September 27-October 3 2003 Vol 190 No 3307

Wings of desire, and other films

"Dargaville, Northland, April 17, 2003"

Art

Wings of desire, and other films

by David Eggleton

PHOTOGRAPHS BY LAURENCE ABERHART,

Marshall Seifert Gallery, Dunedin.

Laurence Aberhart is the photographer as stalker of the Beautiful and the Sublime, whose hyper-real photographs have an almost hallucinatory force. As with painters Shane Cotton and Bill Hammond, Aberhart fetishes history, turning it into allegory and thus creating images that supply enduring emblems of the nation’s narrative. Preoccupied by the flotsam and jetsam of our colonial legacy, he is the last explorer, his photographs a guidebook to the state of the New Zealand psyche.

Though charged with human presence, his landscapes are mostly empty of people: statues become substitutes, as if living people had been turned to stone. Thus his photographs offer a voluptuous sense of time slowed down to geological speed.

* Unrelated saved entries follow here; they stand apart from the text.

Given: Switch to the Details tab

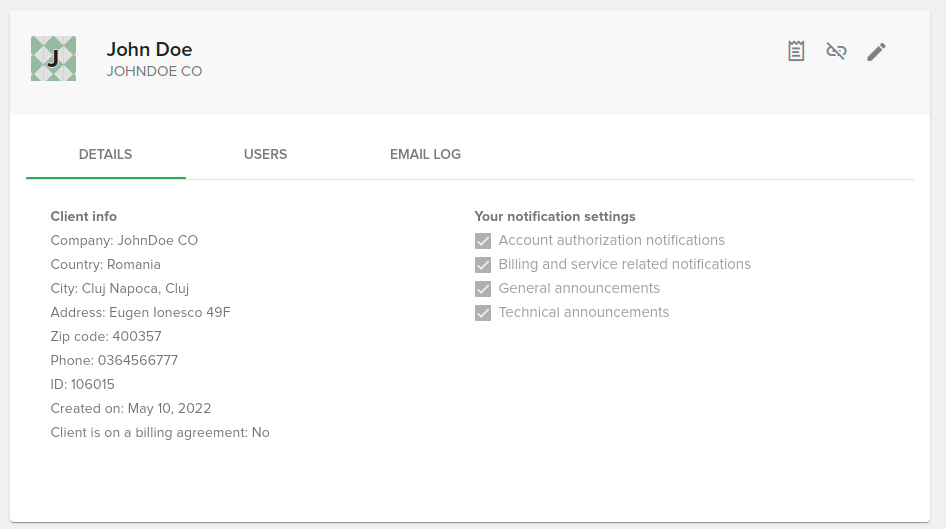Looking at the screenshot, I should coord(106,154).
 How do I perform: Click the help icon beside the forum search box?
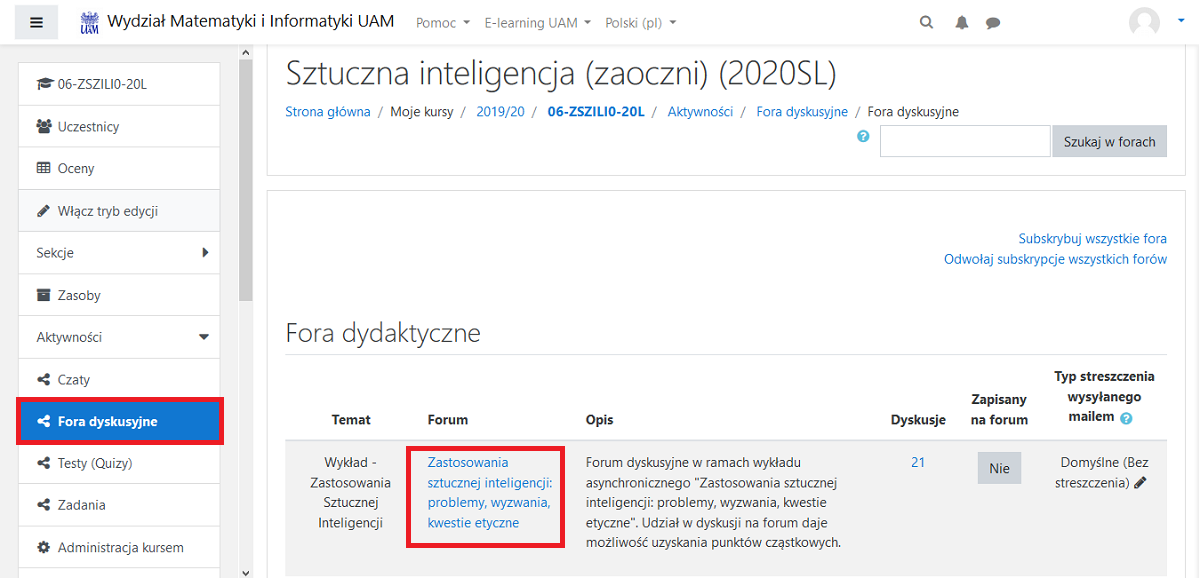(x=862, y=136)
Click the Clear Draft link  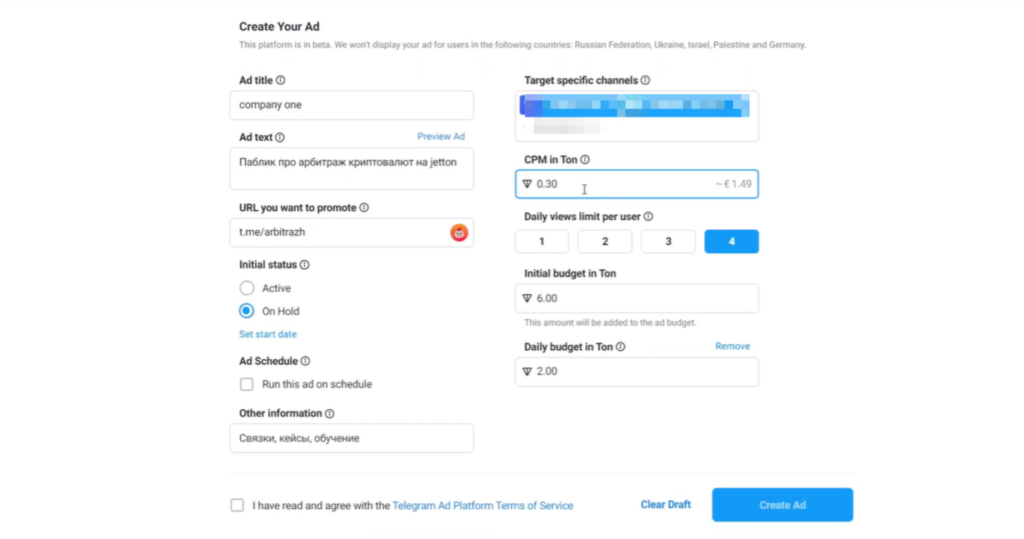pyautogui.click(x=665, y=505)
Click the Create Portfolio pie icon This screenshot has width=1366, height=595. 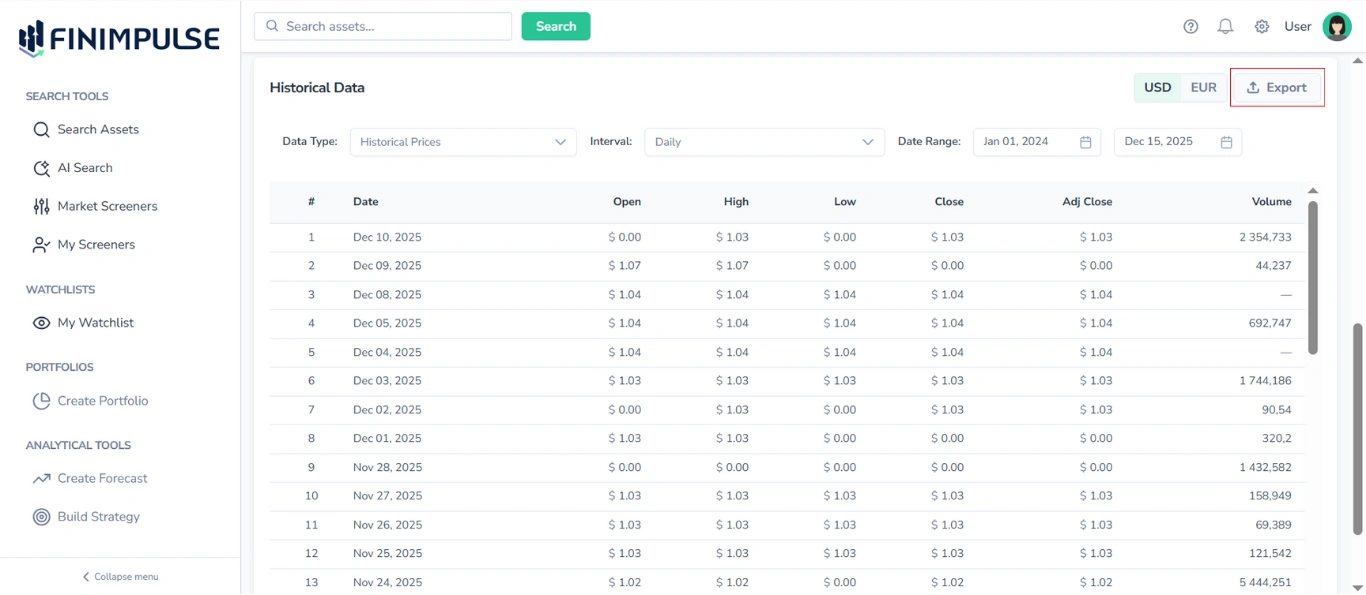pyautogui.click(x=40, y=400)
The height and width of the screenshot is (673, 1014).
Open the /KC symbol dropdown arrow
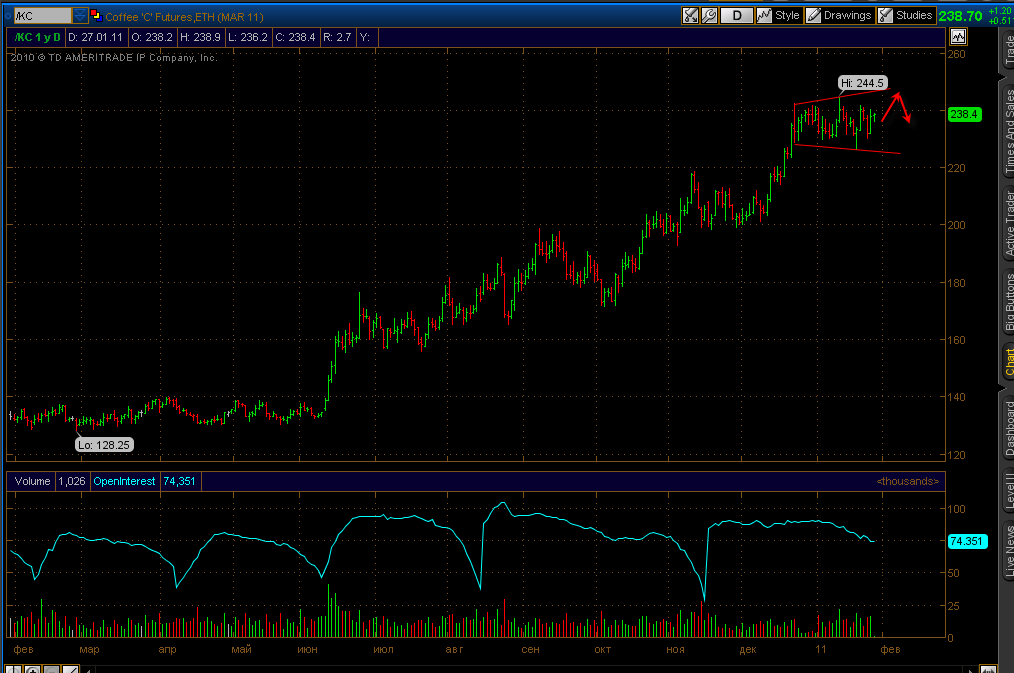[x=80, y=16]
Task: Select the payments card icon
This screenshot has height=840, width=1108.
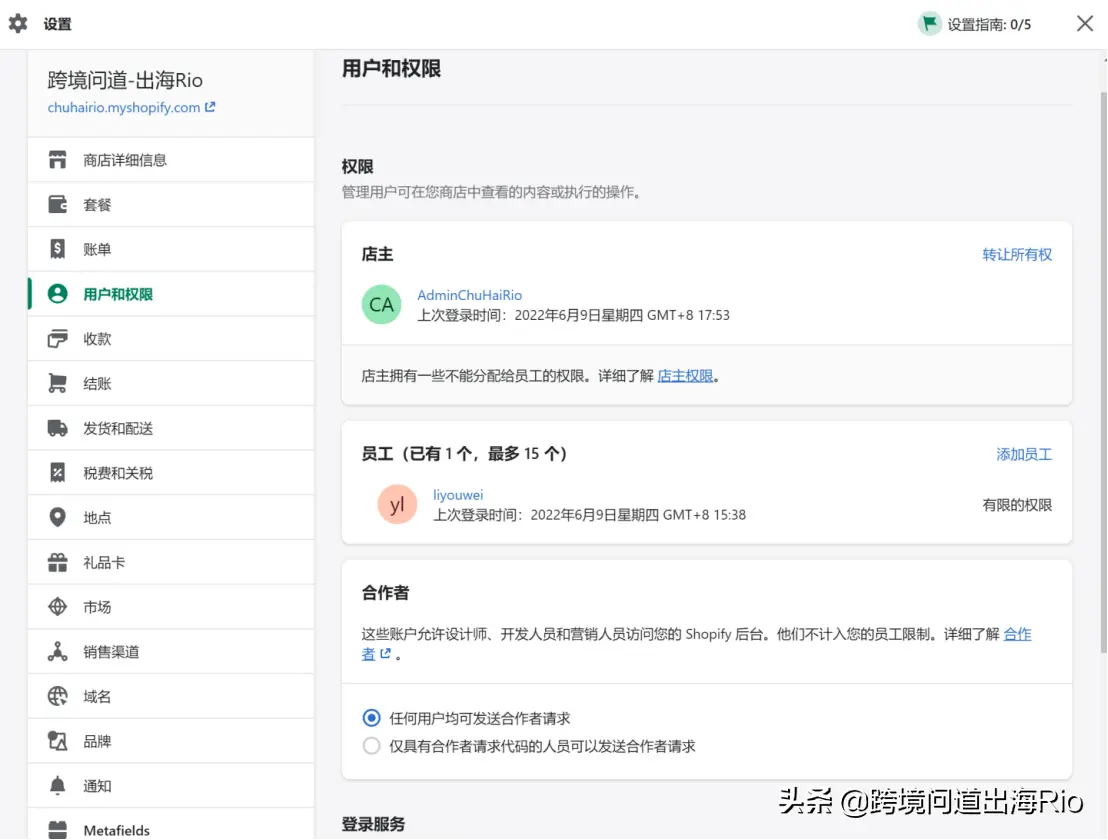Action: [x=58, y=339]
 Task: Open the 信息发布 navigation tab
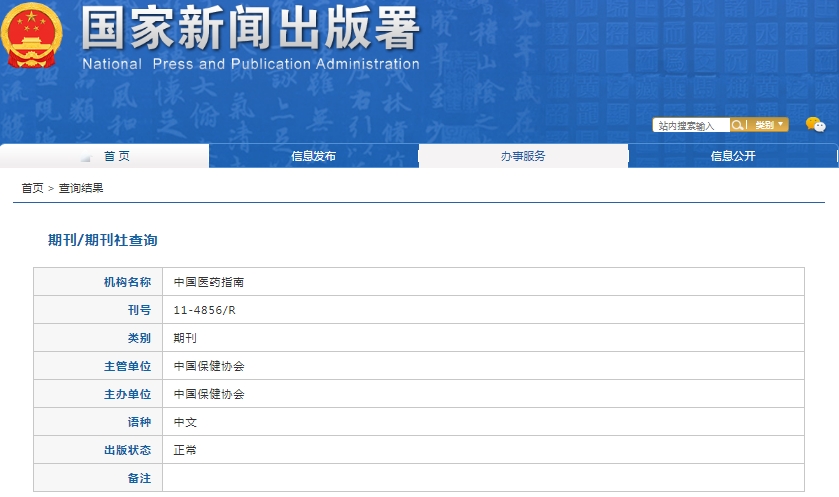coord(313,156)

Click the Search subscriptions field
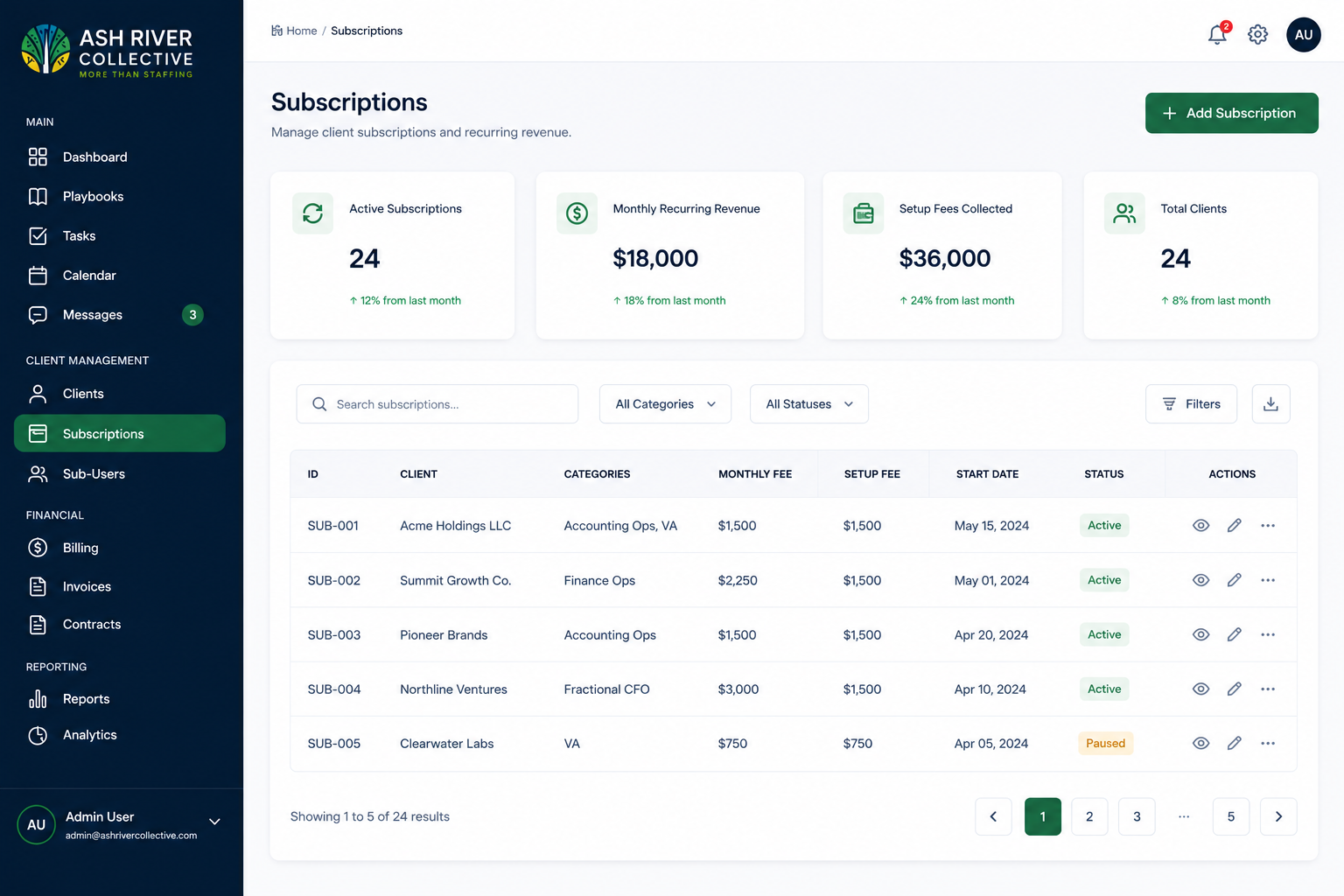point(437,404)
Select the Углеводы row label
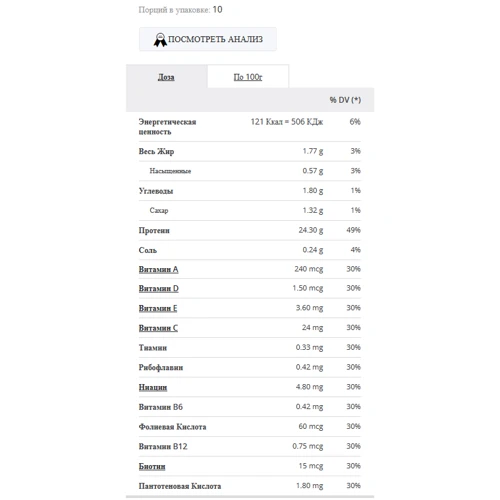This screenshot has height=500, width=500. [x=156, y=191]
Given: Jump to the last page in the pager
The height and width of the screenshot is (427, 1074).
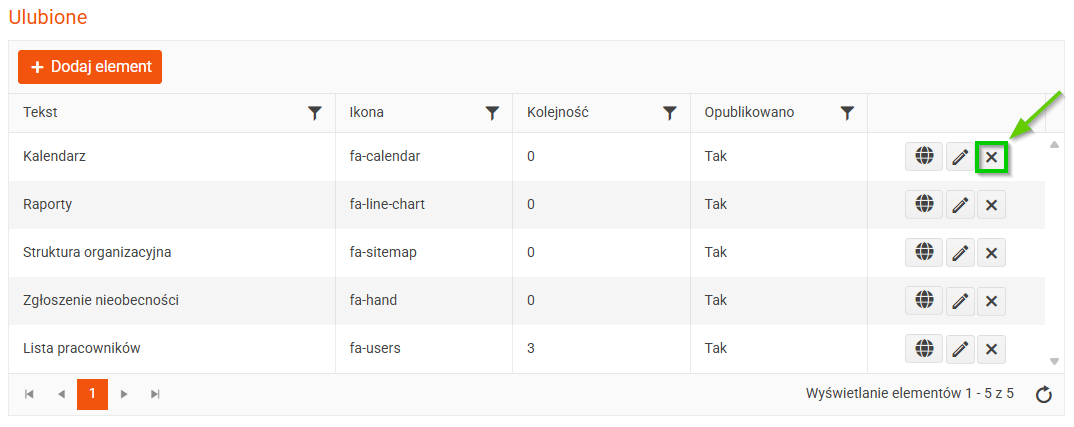Looking at the screenshot, I should coord(155,394).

A master of formal technique, Aberhart focuses on oblique objects – cemetery headstones, war memorials, Masonic lodges, halls, churches, bits and pieces of landscape – and confronts them. He pauses at a boundary, then sets up his old-fashioned camera on its tripod, focuses and sets the exposure, and then waits. (He uses an eight by 10 inch plate camera, in which you see the image reflected on a sheet of glass before you take the picture. Exposures can take up to an hour.)

His art is about patience and contemplation, where the clarity, purity and purpose of the camera’s focus establish a kind of revelation. Aberhart photographs show maximum definition and detail – with a graded palette of delicate grays, toned to perfection with gold or selenium tints – and an extraordinary sense of depth and space.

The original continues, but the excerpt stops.